Comme dans le « monde d’avant », ces instants sont l’occasion d’aborder les points d’actualité et de partager les expériences. « Ces visioconférences permettent de continuer le travail, c’est la continuité des institutions. Cela permet aussi d’anticiper la sortie de crise. Et aussi de rompre l’isolement entre les sénateurs », considère Céline Boulay-Espérionnier. Au groupe communiste, les préoccupations, sur la situation inédite que vit le pays, sont aussi permanentes. « On a une extrême vigilance sur deux points : le besoin de respecter l’État de droit, et la situation des salariés », résume Pierre Ouzoulias.

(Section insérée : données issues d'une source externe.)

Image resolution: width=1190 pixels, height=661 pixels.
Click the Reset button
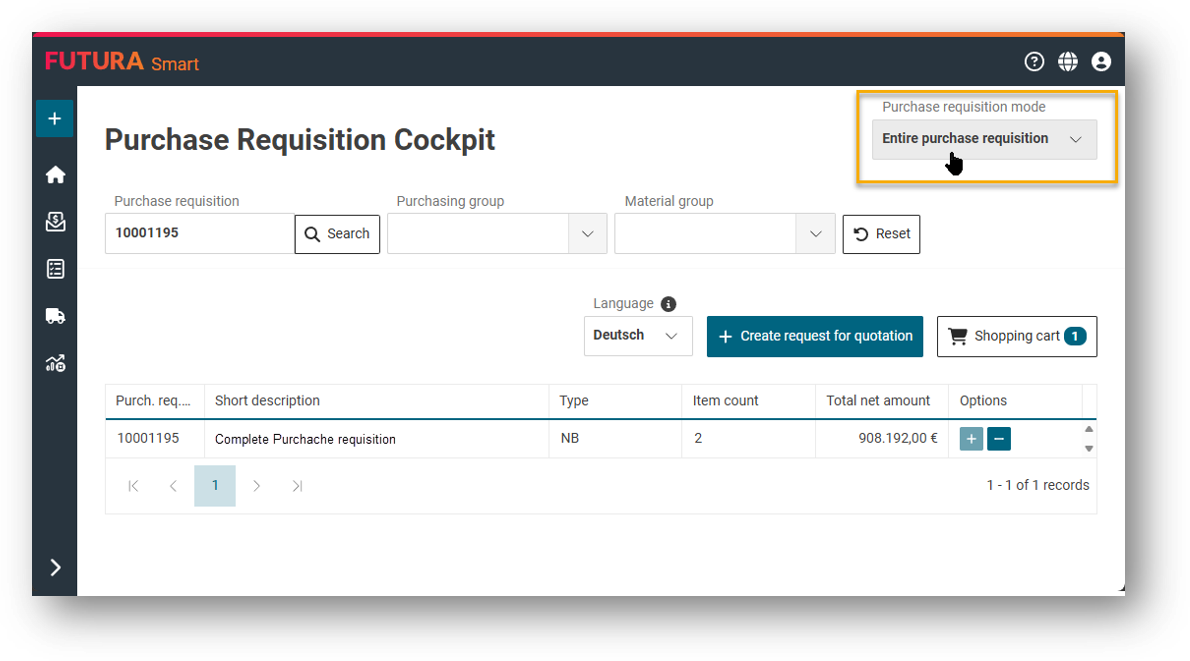point(881,234)
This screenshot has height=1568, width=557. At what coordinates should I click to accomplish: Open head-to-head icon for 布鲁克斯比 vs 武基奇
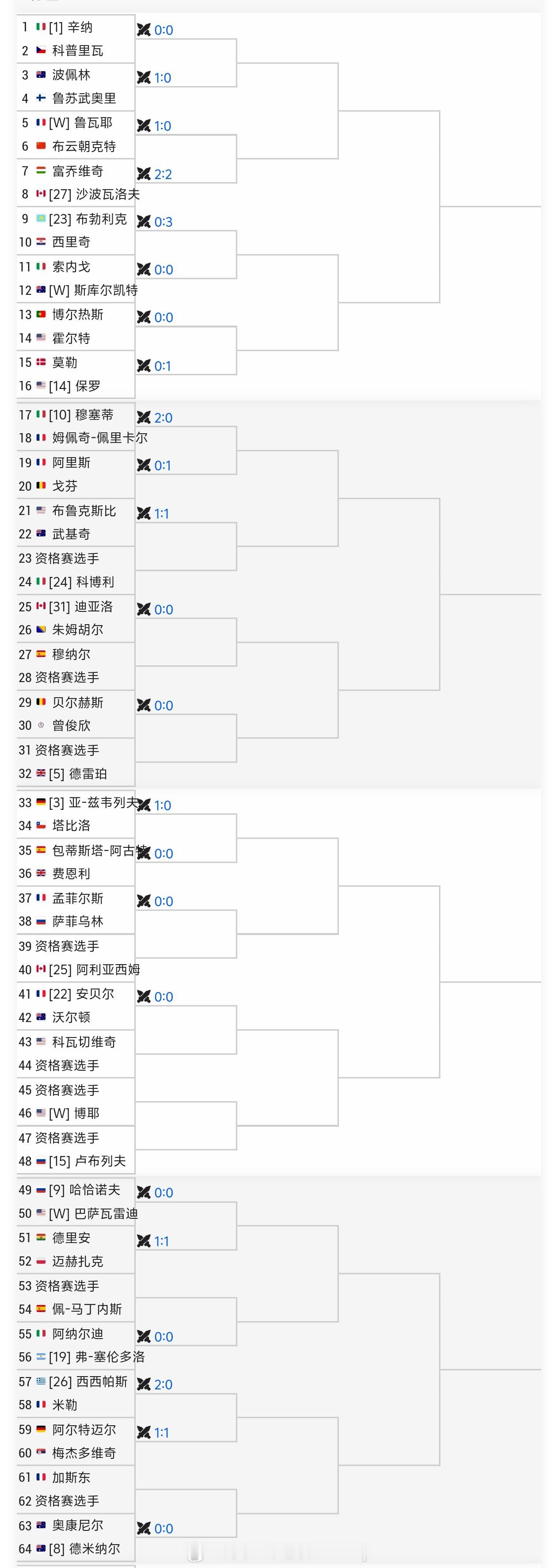point(144,514)
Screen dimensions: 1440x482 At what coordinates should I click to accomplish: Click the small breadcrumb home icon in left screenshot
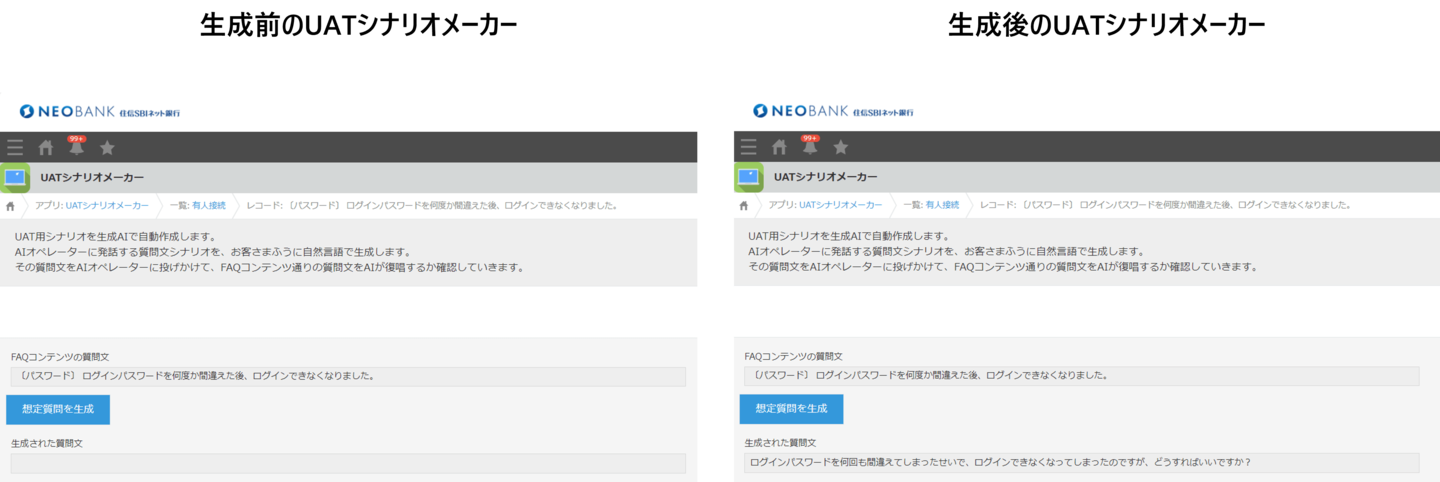(x=10, y=205)
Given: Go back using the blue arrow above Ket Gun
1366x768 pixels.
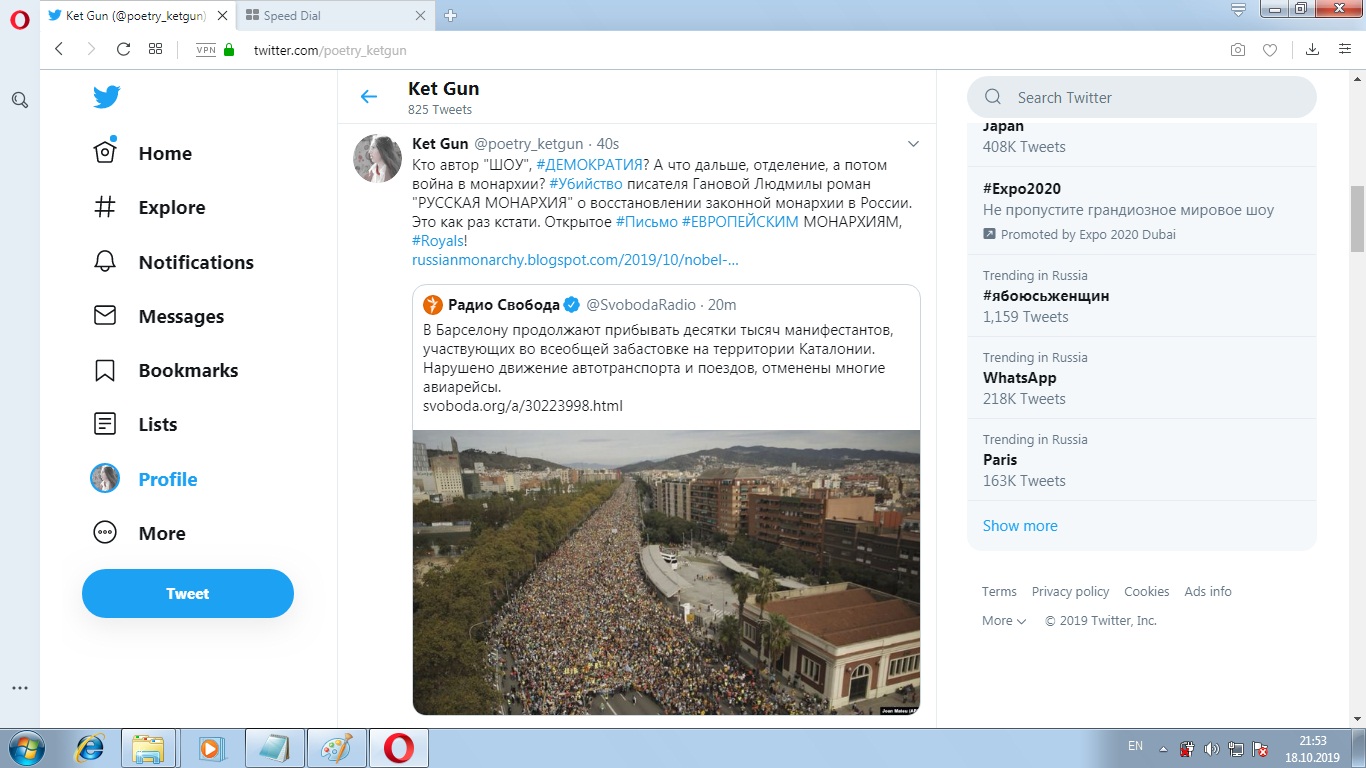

Dans ces séances cathartiques, les uns et les autres font remonter les inquiétudes et l’état sanitaire de leurs différents départements confrontés à la pandémie. L’idée est souvent de centraliser et de compiler, au niveau du groupe, les différentes informations qui arrivent. Des chiffres notamment.
Des visioconférences plus fois par semaine avec les préfets
La matière première ne manque pas. Il va sans dire que l’image du sénateur arpentant chaque canton de son département est mise en sommeil temporairement. Mais grâce aux audioconférences, les parlementaires restent en prise avec leurs circonscriptions. « J’ai trois réunions par semaine avec les collègues de mon département. Des points réguliers avec le préfet », relate Nathalie Goulet. Loin d’être un cas isolé. Des points de situation se mettent en place également avec des professionnels de santé, des inspecteurs d’académie, des entreprises ou encore les chambres d’agriculture. Régulièrement, les sénateurs sont régulièrement interpellés, par tout type de canal, par leurs électeurs directs : les maires. « Il y a de nombreuses sollicitations. Ils se posent beaucoup de questions », raconte Henri Cabanel.
Les rustines numériques ne couvrent cependant tout le champ des fonctions parlementaires. Le travail à distance s’est révélé peu propice pour l’écriture de la loi. L’hémicycle et les commissions ont dû débattre dans l’enceinte du Sénat, en effectifs réduits, des textes urgents du 19 au 22 mars. Idem pour l’une des séances de contrôle du gouvernement les plus suivies par les Français : les questions au gouvernement (QAG). Elles ont été maintenues mais allégées dans leur dispositif.